# start of Text
Which is to say, it's perfectly possible to write a filesystem that says you have 0000 permissions on a file, but which still lets you open(2), read(2), write(2), readdir(2), etc. that file! It's up to the filesystem to enforce file permissions or ACLs, and it can do that however it wishes; stat(2) is just an indication, in a common VFS language, of the policy the filesystem is (probably) going to enforce. It's not a baton passed to the kernel to do the enforcement for it. Linux has no equivalent to NT's kernel-object ACLs.

> File modes are more a "PATH" thing (there aren't per-filesystem variations and I assume permission checking is not done in file system code), although the file system must allocate the space to save the file mode bits and implement the VFS API.

Ah, sorry, I didn't mean file permissions; was a typo. I mean things like, the process on the other end of a pipe closing its write end, will cause your read(2) call to that pipe's FD to fail, because the IO permissions (not file permissions) on the FD have changed between the two successive read(2) calls.

When your open(2) impl gets called, you receive a stat(2) [that you previously created yourself when the kernel called your stat(2) implementation], and a set of open(2) flags, compare the two, and decide whether to grant each requested permission from open(2) given the stat-struct. Essentially, the open(2) impl is a pure mask-function on the requested flags, to determine what permissions actually end up put into the descriptor. (Conveniently, the kernel then returns a permissions error if it doesn't get returned the perms it asks for. But it could always end up with more perms than it asked for!)

Then, later, the kernel can modify that set of IO permissions without telling you, and your next read(2) or write(2) might get called with different IO permissions.

Another interesting fact: in the VFS struct file_operations (where you put your pointers to your filesystem's implementations of file operations), there is no member representing close(2). No FS-driver-level function gets called by the kernel in response to close(2)! Instead:

• There is a flush(2) that gets passed a file struct, to indicate to the FS that a given file's handle has been closed—but this is only there so that, if the file is part of a filesystem with synchronous-commit (e.g. NFS in sync mode), closing the file will trigger a flush of the entire device. This is stateless and idempotent; a given file-struct might get flush(2)ed any number of times. It's there to ask the the file's extents' backing store to checkpoint itself, not to do anything with the file itself.
# end of Text
Exercise task 1: In the text on Linux filesystem operations, which operation has no member in the VFS struct file_operations?
Exercise task 2: Continue the text on Linux filesystem operations from where it stops.
# start of Information provided
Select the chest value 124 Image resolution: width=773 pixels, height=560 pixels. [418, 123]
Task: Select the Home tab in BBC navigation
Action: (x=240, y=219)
# end of Information provided
Task output 1: close(2) has no member in struct file_operations, so no FS-driver-level function is called in response to it.

Task output 2:
• There is a release(2) that gets called when all handles to a file have been closed—i.e. when the kernel's "open(2) refcount" on the file-struct drops to zero. If the filesystem, say, caches some things about the file when you open(2), you can release that cache-entry on release(2).

Notice that neither of these operations has semantics that would let you clean up local state allocated in a table keyed off anything passed to open(2), because there's no call that happens 1:1 with open(2) calls. Thus, you really can't key local state to a struct-file in a way where you can later look it up again. And there's nowhere inside a struct-file to stash a key for your local state, either. So, like I said, read(2) and write(2) are "stateless."


> There are! Keep in mind that "filesystems" includes things like NFS and SMB...

Of course - I would call that "augmentations". But still each has to implement the dreaded POSIX modes to be compliant.

Thanks for the thing about there not being any state for open files in the filesystems themselves. I browsed a bit around the LXR and couldn't find any. That's insightful! (and I think it's a sensible design choice)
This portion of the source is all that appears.